Actually Marriott was better than most in the timeshare biz, and the operative word in the antecedent clause is WAS.  

I'm (relatively speaking) a newby timesharer compared to some folks here.  But I did find out about XYZ and AC from II. How?  I ask open ended questions - an art that is very useful in eliciting useful information about anything.

DC may well work better for you than II since a 3BR non-lockoff is not an efficient trading vehicle in II.  But DC is a very pricey way to trade.  Different strokes for different folks.    

Personally, I have no tolerance whatsoever for prevarication in any form especially from someone trying to sell me something.  Always read the documents first.


----------



## SueDonJ (Oct 13, 2010)

windje2000 said:


> Misleading statements ARE LIES!!
> 
> What you say here is technically correct, but what the sales folks either say or lead you to believe is not always technically accurate.
> 
> ...



Interesting how you and I have reached some of the same conclusions but you chopped up my post so that it appears we didn't.  You're right - always read the documents first.  But when the DC was rolled out, the documents WERE the FIRST thing available to all of us for review - they were put up on the website just after midnight on June 20th and the first TUG post about them was here within minutes.

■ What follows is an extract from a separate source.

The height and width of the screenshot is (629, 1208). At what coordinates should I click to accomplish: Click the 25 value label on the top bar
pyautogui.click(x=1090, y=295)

You're also right that the salespeople were/are woefully inept at handling questions about it from the very first, but I stand by what I said that we should know better than to expect the salespeople to be able to answer detailed questioned from savvy owners.  I don't like that that's how it is, but I accept it because it's reality.  Quite honestly, it surprises me that TUGgers are somehow offended by misleading statements from salespeople because whenever a newbie comes to TUG and starts asking questions, some TUGgers take great delight in gleefully informing those newbies that, "if a salesperson's lips are moving, he's LYING!"  So we're harmed by being misled, but we delight in pointing out that it happens to all of us?!

As far as open-ended questions to II - what would you have suggested I do differently?  Each and every time my 3BR was exchanged for a 2BR in a lesser season/resort and I asked the II rep if there "isn't ANYthing that you can offer to make up the difference," absolutely no mention at all was made about the XYZ possibility.  If as you say the correct answers are to be found if you only ask the right questions, how much more open-ended should my question have been worded?

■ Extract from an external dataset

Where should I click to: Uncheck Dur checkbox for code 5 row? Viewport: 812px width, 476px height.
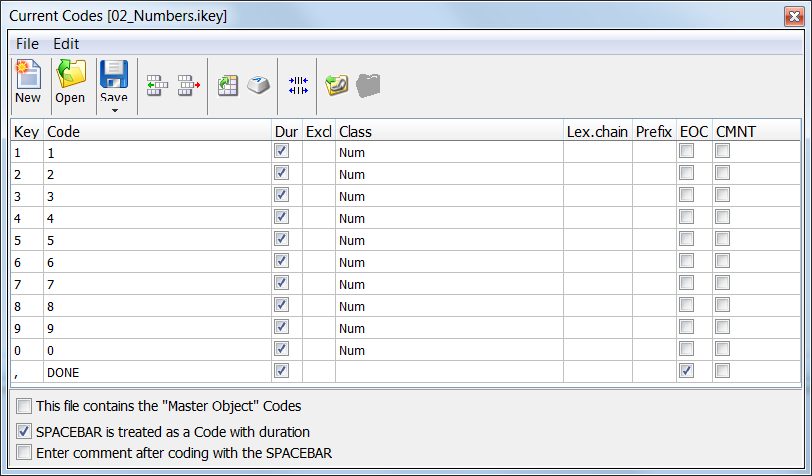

And once again, we agree completely on different strokes for different folks - but nowhere have I said that the DC will work for everyone.  In this particular thread, all I did was compare its transparency (with respect to exchange value) with II's.


----------



## windje2000 (Oct 14, 2010)

SueDonJ said:


> Each and every time my 3BR was exchanged for a 2BR in a lesser season/resort and I asked the II rep if there "isn't ANYthing that you can offer to make up the difference," absolutely no mention at all was made about the XYZ possibility.  If as you say the correct answers are to be found if you only ask the right questions, how much more open-ended should my question have been worded?



Certainly sounds like you asked the right questions and were ill served at II.  

As to the sales shenanigans, I don't care what they've done in the past.  Wrong is wrong.  Repeating a wrong does not make it right.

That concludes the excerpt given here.